Assim, decorrido o prazo de 30 dias previsto no n.º 2 do artigo 344.º do CPC, extingue-se o direito de deduzir embargos de terceiro. Extinção que não obsta, no entanto, a que o embargante proponha acção em que peça a declaração da titularidade do direito que obsta à realização ou ao âmbito da diligência, ou reivindique a coisa apreendida (artigo 346.º do CPC).
Em terceiro lugar, a menoridade daquele que vê os seus direitos ofendidos por um acto de apreensão judicial de bens tem apenas as seguintes implicações:
• O menor só pode estar em juízo por intermédio dos seus representantes (1.ª parte do n.º 1 do artigo 16.º do CPC), visto que a oposição ao arresto, mediante embargos de terceiro, não integra os actos que o menor pode exercer pessoal e livremente. Estes são os previstos no n.º 1 do artigo 127.º do Código Civil e não abrangem a oposição mediante embargos de terceiro;
• É nos representantes – e não no menor - que deve verificar-se o conhecimento do acto ofensivo, pois de acordo com o n.º 1 do artigo 259.º do CC, aplicável aos actos jurídicos por remissão do artigo 295.º do mesmo diploma, é na pessoa do representante que deve verificar-se o conhecimento ou a ignorância dos factos que podem influir nos efeitos do negócio/acto jurídico.

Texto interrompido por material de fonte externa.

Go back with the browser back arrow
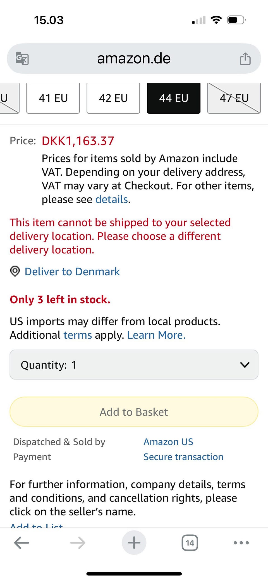 [x=21, y=543]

Os representantes do ora recorrente eram os seus pais (1.ª parte do n.º 1 do artigo 124.º do Código Civil), sendo a eles que cabia deduzir, em representação dele, recorrente, oposição ao arresto dos bens e era, em relação a eles, que se colocava a questão do conhecimento do arresto.
Contra este entendimento não vale a alegação de que o pai do ora recorrente não o podia representar, visto que era arguido no processo onde foi decretado o arresto, não podendo assumir a posição, no processo, de requerido e de requerente.

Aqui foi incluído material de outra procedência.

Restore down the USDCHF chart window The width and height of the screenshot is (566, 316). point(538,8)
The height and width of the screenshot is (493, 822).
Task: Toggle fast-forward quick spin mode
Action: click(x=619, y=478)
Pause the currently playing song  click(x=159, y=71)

Em primeiro lugar, esta circunstância não impedia o pai do ora recorrente de representar o filho, em juízo, nos embargos de terceiro, pois o lado passivo deste procedimento estava assegurado pelo Ministério Público, entidade que havia requerido o arresto.
Em segundo lugar, mesmo laborando na hipótese em que labora o recorrente, este continuava a ter representante, a sua mãe. Em tal hipótese, havia que interpretar com as devidas adaptações o n.º 2 do artigo 16.º do CPC, segundo o qual os menores cujo exercício das responsabilidades parentais compete a ambos os pais, são por estes representados em juízo, sendo necessário o acordo de ambos para a propositura de acção. E a interpretação com as devidas adaptações significava que os embargos podiam ser interpostos pelo progenitor que não estava impedido de o fazer. Com efeito, não fazia sentido, do ponto de vista da unidade do sistema jurídico, dizer-se que o pai do ora recorrente não podia intervir como seu representante nos embargos de terceiro e dizer-se ao mesmo que o menor apenas podia estar em juízo por intermédio de ambos os pais.

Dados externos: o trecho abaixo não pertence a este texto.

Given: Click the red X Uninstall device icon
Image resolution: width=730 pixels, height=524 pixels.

Segue-se do exposto que não merece qualquer censura o acórdão recorrido ao afirmar que, à data da interposição dos presentes embargos, o prazo estabelecido no art.º 344.º, n.º 2 do C. P. Civil há muito tinha decorrido, pois iniciou-se com o conhecimento da alegada ofensa dos direitos do recorrente por parte dos pais deste, seus legais representantes."